THE WORK

I was so determined to be productive. Determined to straddle myself atop of the work, to ride her bareback and send portentous messages of warning to anyone who got in the way. I wanted to dive in, to suffocate myself with this novel of mine and damn the musts, those hairy gremlins who inevitably rise up, powering their brigade with guilt and self-admonishment. Suffocation was easy under these determinants. I could not breathe. I could not sleep. I could not work. I bled out, failing to remember that I only needed to bring the right weapon, the appropriate tools to get the job done.

Don’t bring a cap pistol to a knife fight, I hear Joni Mitchell saying.

I know, it’s an odd and somewhat brutish trope for the creative process. How often are we lucky enough to respond with the right words, the right sentiment, to deliver the ego-less wisdom and the humility that certain situations call for? Conflict—inner or outer—can be dismantled neatly and efficiently with the appropriate response. But how do we know what the appropriate response is when there is an agenda in place, our agenda, that we are dearly attached to?
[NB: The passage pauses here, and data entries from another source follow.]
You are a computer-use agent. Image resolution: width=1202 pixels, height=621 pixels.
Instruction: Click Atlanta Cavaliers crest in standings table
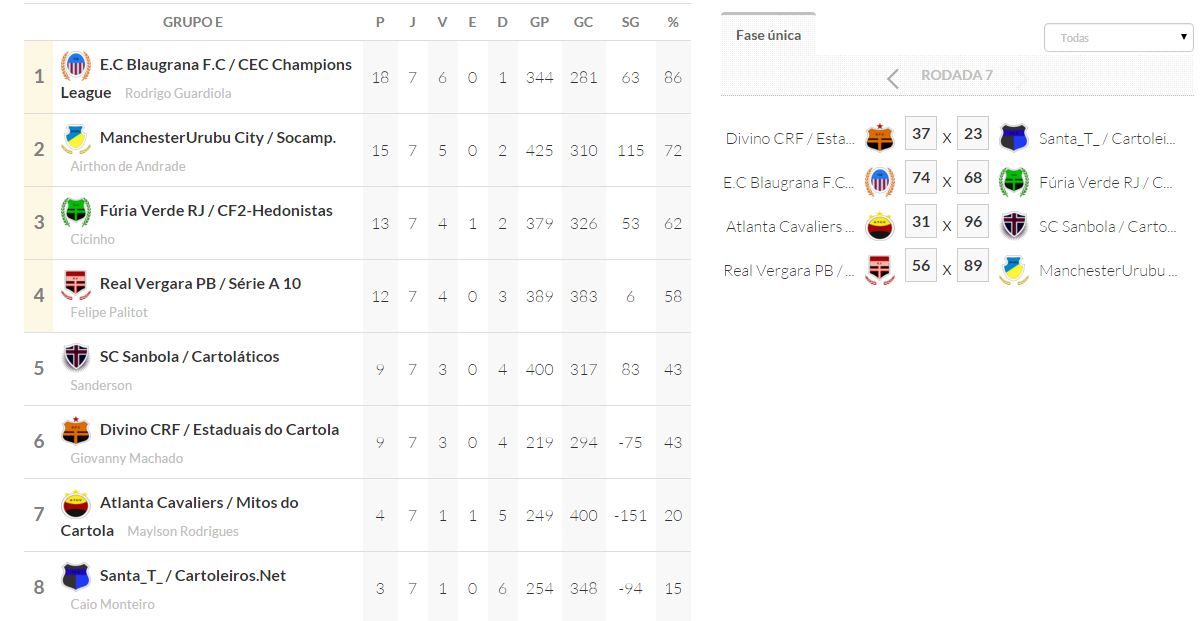coord(76,504)
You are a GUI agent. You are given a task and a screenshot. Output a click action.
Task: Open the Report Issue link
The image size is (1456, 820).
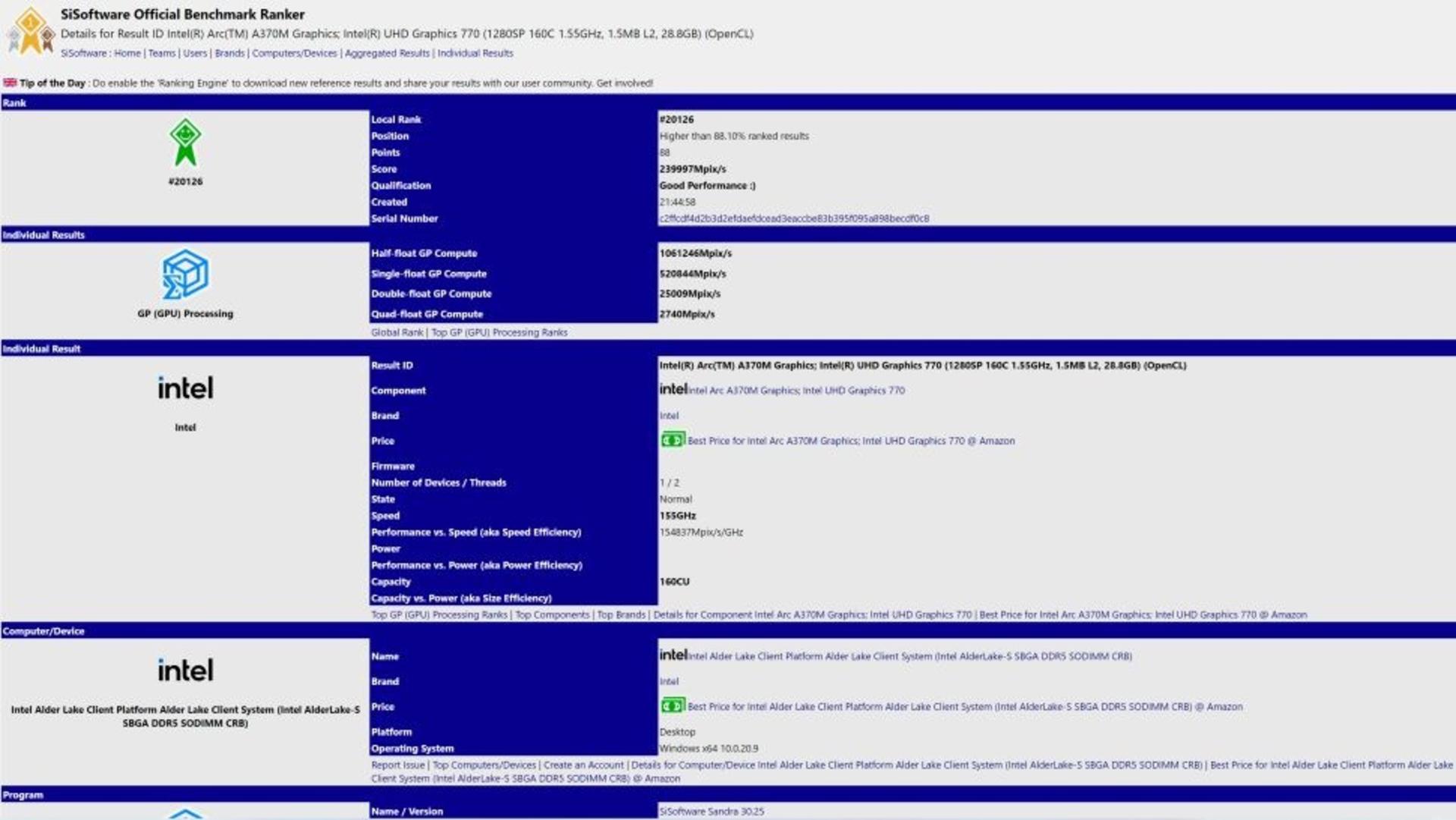(398, 765)
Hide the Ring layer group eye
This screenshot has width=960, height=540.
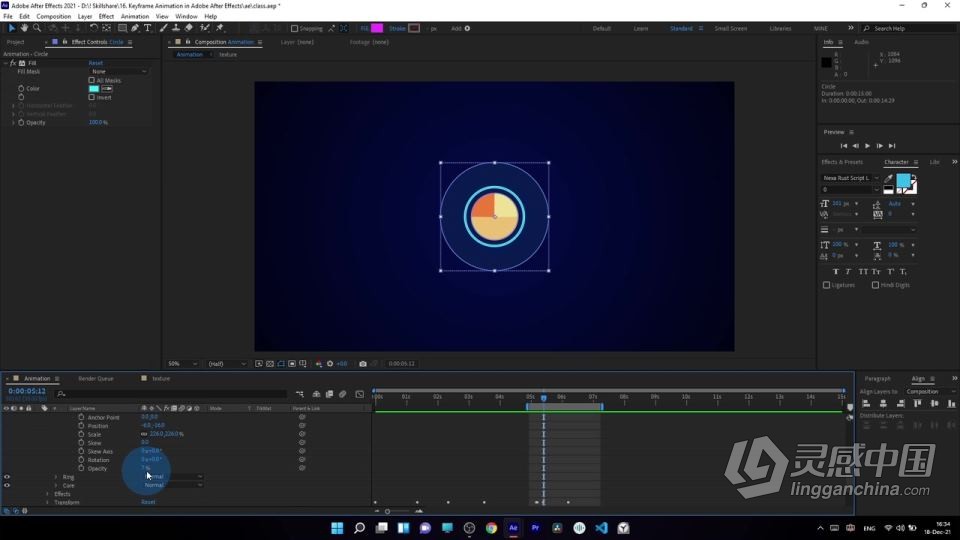[x=7, y=477]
So there we were: Southwest Harbor, Maine. It was July 2nd, and my husband Michael and I were looking at five days of FREE room and board, thanks to a friend of Michael’s who was going out of town and offered her abode to us for a ‘retreat.’ As anyone with two brain cells to rub together knows, summer in Maine is an exquisite experience. Mt. Desert Island? All we need are groceries? July 4th week? Wow! I felt like I had won the lottery and the toaster. We secured our bikes to the Subaru and drove north, taking our time and unwinding from a busy week-end of moving me out of my old office space.

Acadia Mountain
Acadia Mountain, Mount Desert Island, Maine

Because I had closed my office to take a “sabbatical” [this word is in quotes because I feel like professors are the only ones allowed to use this term], I thought that the home of a very successful playwright would be the perfect setting to usher in the shiny new commitment for finishing my novel. Not finishing the entire thing, there in Southwest Harbor, just commencing the finishing. I was close, and as the bing-bong bell of awareness clanged in my brain, reminding me that I was approaching the anniversary of attaining my MFA, I sensed an urgency that I had never felt before.

An urgency to finish, or die.  What had I done, exactly, since I graduated?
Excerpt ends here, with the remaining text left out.